作業指示>
提供テキストでは、ACEは何の略だと説明されていますか。答えてください。

2023-09-29 10:32:31 | 
前回は副作用ではなく、研究の進め方で終わってしまいましたのでその続きです。当時は病気に関与する酵素を特定し、その酵素を阻害するなどして症状を抑えるという方法が主流でした。

ここでは時々出していますが、ACE阻害剤という血圧を下げる薬を例に挙げます。ACEはアンジオテンシン変換酵素の略ですが、これを阻害することによって血管収縮作用のあるアンジオテンシンという化合物を作らせないようして血圧を下げる薬です。

この薬は非常に効果が高く、高血圧の治療には欠かせない薬となっています。アンジオテンシンは、例えば急に寒い目に合ったり、恐ろしいことがあると急激に血管が収縮して、いわゆる「鳥肌」が出る作用があります。

それ以外にも血管を収縮させることもあるようで、この物質を作らせなくすると血圧が下がり、副作用も重篤なものはなく非常に使いやすい薬剤として知られています。ですからこの薬を服用しても、日常生活には全く問題がなく、血圧が下がるという理想的な医薬品となっています。

データエントリ>
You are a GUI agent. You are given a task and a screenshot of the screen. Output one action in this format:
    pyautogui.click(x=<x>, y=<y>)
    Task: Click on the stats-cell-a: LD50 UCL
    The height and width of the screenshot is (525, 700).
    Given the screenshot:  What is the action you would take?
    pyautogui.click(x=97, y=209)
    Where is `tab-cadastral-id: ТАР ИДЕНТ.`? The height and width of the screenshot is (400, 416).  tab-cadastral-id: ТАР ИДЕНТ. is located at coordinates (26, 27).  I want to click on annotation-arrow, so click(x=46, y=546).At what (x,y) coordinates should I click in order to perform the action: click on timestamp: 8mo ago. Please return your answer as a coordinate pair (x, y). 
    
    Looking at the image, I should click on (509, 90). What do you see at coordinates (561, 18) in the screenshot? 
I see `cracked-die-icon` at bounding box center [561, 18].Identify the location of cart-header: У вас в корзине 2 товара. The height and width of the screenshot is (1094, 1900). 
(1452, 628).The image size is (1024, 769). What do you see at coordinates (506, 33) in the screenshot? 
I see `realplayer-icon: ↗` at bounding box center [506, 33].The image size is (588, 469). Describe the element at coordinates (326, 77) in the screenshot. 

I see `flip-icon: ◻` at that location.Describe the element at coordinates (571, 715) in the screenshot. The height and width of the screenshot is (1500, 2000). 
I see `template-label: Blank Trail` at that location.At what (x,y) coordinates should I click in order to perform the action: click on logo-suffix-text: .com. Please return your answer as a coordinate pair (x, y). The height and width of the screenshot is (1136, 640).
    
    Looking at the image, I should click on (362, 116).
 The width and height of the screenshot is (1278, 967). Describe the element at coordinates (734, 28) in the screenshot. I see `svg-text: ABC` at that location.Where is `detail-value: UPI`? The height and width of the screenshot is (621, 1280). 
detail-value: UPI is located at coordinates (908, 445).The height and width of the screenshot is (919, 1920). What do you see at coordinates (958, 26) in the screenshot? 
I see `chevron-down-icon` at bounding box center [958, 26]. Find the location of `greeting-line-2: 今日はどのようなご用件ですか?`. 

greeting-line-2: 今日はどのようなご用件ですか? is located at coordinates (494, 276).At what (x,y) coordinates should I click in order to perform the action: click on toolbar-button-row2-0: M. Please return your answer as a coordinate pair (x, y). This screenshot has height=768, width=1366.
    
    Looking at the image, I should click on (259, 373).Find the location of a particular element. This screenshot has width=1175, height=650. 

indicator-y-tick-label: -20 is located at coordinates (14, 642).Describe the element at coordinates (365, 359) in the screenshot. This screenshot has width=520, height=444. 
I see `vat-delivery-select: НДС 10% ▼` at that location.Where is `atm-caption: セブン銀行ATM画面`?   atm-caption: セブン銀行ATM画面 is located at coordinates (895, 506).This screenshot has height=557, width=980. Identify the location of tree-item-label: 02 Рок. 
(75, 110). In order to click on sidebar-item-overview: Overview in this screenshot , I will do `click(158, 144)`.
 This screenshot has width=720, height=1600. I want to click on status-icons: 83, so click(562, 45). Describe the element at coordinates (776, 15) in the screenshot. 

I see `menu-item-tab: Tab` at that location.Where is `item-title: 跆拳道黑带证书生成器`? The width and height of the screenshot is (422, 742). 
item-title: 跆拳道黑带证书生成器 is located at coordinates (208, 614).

演習の解答>
アンジオテンシン変換酵素の略です。